It was reaffirmed that the core of the humanoid robot race lies in the ability to operate repeatedly in real workplaces rather than flashy demonstrations. [Photo: Shutterstock]

[DigitalToday reporter Jinju Hong (홍진주)] Humanoid robots are in the spotlight as a core part of next-generation industry, but an analysis says the market needs staged deployments in the field rather than rushed commercialisation.

On July 6, local time, IT outlet TechRadar said the humanoid industry could grow in the long term into a market comparable to automotive and computing, but it has not yet reached full-scale mass adoption in terms of technology, costs and regulation.

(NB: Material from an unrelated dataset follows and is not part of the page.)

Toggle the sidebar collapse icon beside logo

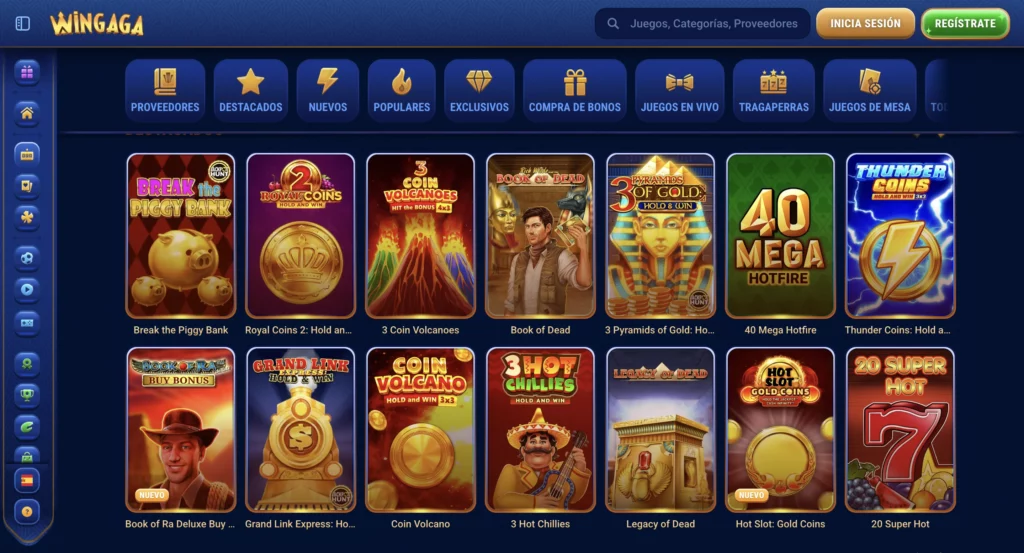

The outlet said the key to commercialisation is not “speed” but “how”. It proposed a “Crawl, Walk, Run” approach as a development strategy for humanoids. The idea is to build up capabilities step by step and raise maturity, rather than putting them into the field without sufficient verification.

It stressed that “unprepared technology should not be rushed into the field,” and that “real competitiveness is created by steadily building capabilities.” It said this approach is needed because the gap remains large between demonstration videos and real working environments.

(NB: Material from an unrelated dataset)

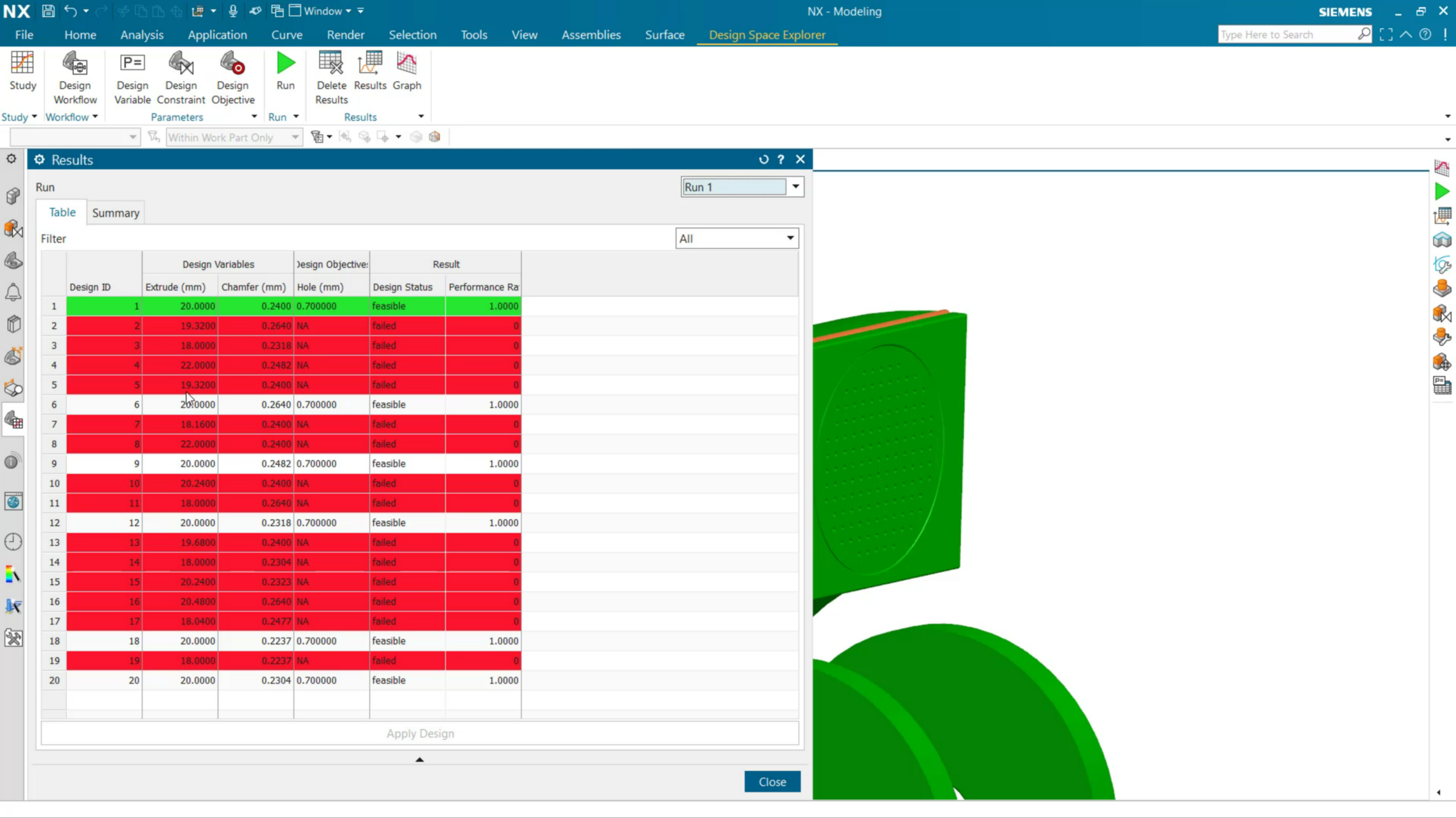
Task: Click the Apply Design button
Action: pyautogui.click(x=419, y=733)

The biggest technical challenges for humanoids were cited as maintaining balance and walking ability. Advances in reinforcement learning and actuator technology have made it possible to walk and run, and even do parkour, in controlled environments, but real factories and logistics sites mix uneven floors, obstacles and slippery surfaces, making stable movement difficult.

Precise control of the hands is also a key factor that will determine commercialisation. Human hands use 27 degrees of freedom to perform fine force control and tactile responses, but current humanoid hands still lack delicate manipulation. Tasks that are natural for people remain very difficult for robots, such as threading a needle, picking up an egg without breaking it, or catching a ball flying toward them.

Even so, the outlet said that as physical AI technology advances, tasks such as picking up and moving objects on actual hardware beyond the lab level are being implemented more stably.

Cognitive ability is also a challenge that must be solved. Humanoids need to distinguish people from obstacles and judge hazards in real time in changing environments. The analysis said current AI shows high performance in individual functions, but has not yet reached the stage of integrating them into a single stable system.

Economic feasibility is also a factor blocking commercialisation. Some companies are touting low-cost humanoids, but TechRadar pointed out that current products can be closer to “expensive toys” than actual workers. At the other end, high-end industrial models cost hundreds of thousands of dollars, making them expensive to use to replace work people can do.

The industry expects prices to fall with mass production, but a view has emerged that it remains uncertain when humanoids in the $20,000 to $30,000 range will appear with both productivity and cost competitiveness secured.

A robot-as-a-service (RaaS) model is also mentioned as an alternative. It has the advantage of reducing upfront introduction costs, but it does not solve operating and maintenance costs in the long run, it said.

Regulation and social acceptance are also hurdles. It said systems and safety standards to verify whether humanoids can work safely for long periods without human intervention are still not sufficiently in place. Social resistance to the spread of automation was also cited as a variable that could affect market expansion.

Even so, the industry sees the direction of humanoid commercialisation itself as unlikely to change. TechRadar forecast that even in simple repetitive work such as box packing, the pace of technological development will accelerate further as real-world data accumulates.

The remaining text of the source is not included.